If the Supreme Court opinion supports the position of the plaintiffs in this case there will surely be an impact on the state budget, and on the district budget. If the plaintiffs prevail, the district should expect additions to the employer contributions to the FRS. The district would expect the employer rate to add another 3% to replace the employee contribution that is currently required. The district would also expect the employer rate to add another 2.5% to pay for the impact of the change in the Cost of Living Adjustment (COLA) should those components of the law be overturned. Revenue increases in current general revenue and ad valorem forecasts are not sufficient to support funding increases to pay those costs.
2. The November General Election will render an outcome for proposed Amendment Eight to the Florida Constitution.
The actual short or long-term impacts of the passage of Amendment Eight have not been projected. Supporters and opponents of Amendment Eight seem to agree that one eventual impact, should the amendment pass, might be an increase in school vouchers. Both of the incoming presiding officers of the Legislature and the Governor have expressed support for increased parental choice. There are some religious schools with capacity. These factors could come together to increase the loss of students to vouchers. Historically these losses have not occurred in patterns that allowed overhead costs to be cut at levels equal to the revenue losses.
3. Competing policy positions may drive appropriations decisions that consume resources for other purposes.
The Governor, House Speaker, and the Senate President each have policy priorities. Their priorities include reductions in taxes, such as the Corporate Income Tax, which provides significant dollars for state general revenue, and school property taxes, which provide significant local revenue for the FEFP. There are also priorities for infrastructure improvement and economic development that could consume available revenue.

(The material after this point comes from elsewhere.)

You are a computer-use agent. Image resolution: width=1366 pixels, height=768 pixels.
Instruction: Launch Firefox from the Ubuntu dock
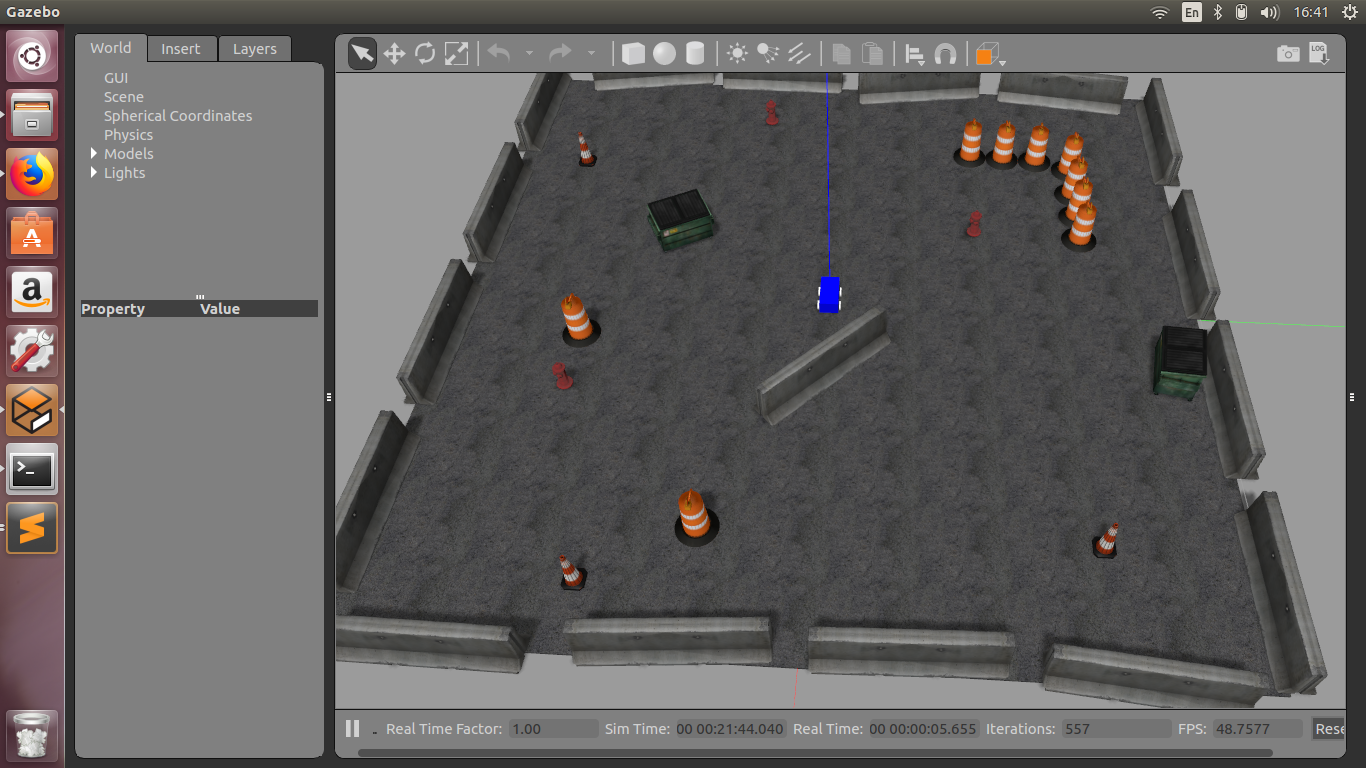(x=31, y=173)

4. Efforts to transfer capital outlay revenue from district operated schools to charter operated schools may be adopted and the district may have to fund certain maintenance and other facilities needs from the reduced operating budget.
The 2012 session of the Legislature passed legislation requiring the creation of a task force related to charter school capital outlay funding to develop recommendations for legislation.
5. The national general election may have an impact of state budgeting.
Changes in national health care policy and efforts to change the Federal budgeting dynamic may result in less state funding available for public schools due to increases in health care costs, or less Federal funding for public education.
Another way to discern trends for future budgets is to listen carefully to the public statements of the incoming leaders of the Legislature and the Governor. For example, recently the News Service of Florida (NSF) quoted Senate President Designate Don Gaetz as he spoke about public school funding for FY 2013-2014. The NSF reported the following.
“Incoming Republican Senate President Don Gaetz of Niceville, a former school superintendent and school board member, said funding shouldn't be the main issue when discussing education anyway, dismissing the central element of the Democratic criticism. ‘I can attest that more money does not always equal better student performance,’ Gaetz said in an interview. ‘It depends on how that money is deployed.’ The schools budget isn't likely to go up this year, either, he noted. Any extra money expected to come in, as a result of rising tax collections is "a footnote" when compared to the budget as a whole, Gaetz said. ‘There is no new money,’ he warned.”
These and other sources will be monitored. Additional data will be forwarded to district staff members, as it is developed to help keep everyone informed throughout the budgeting process.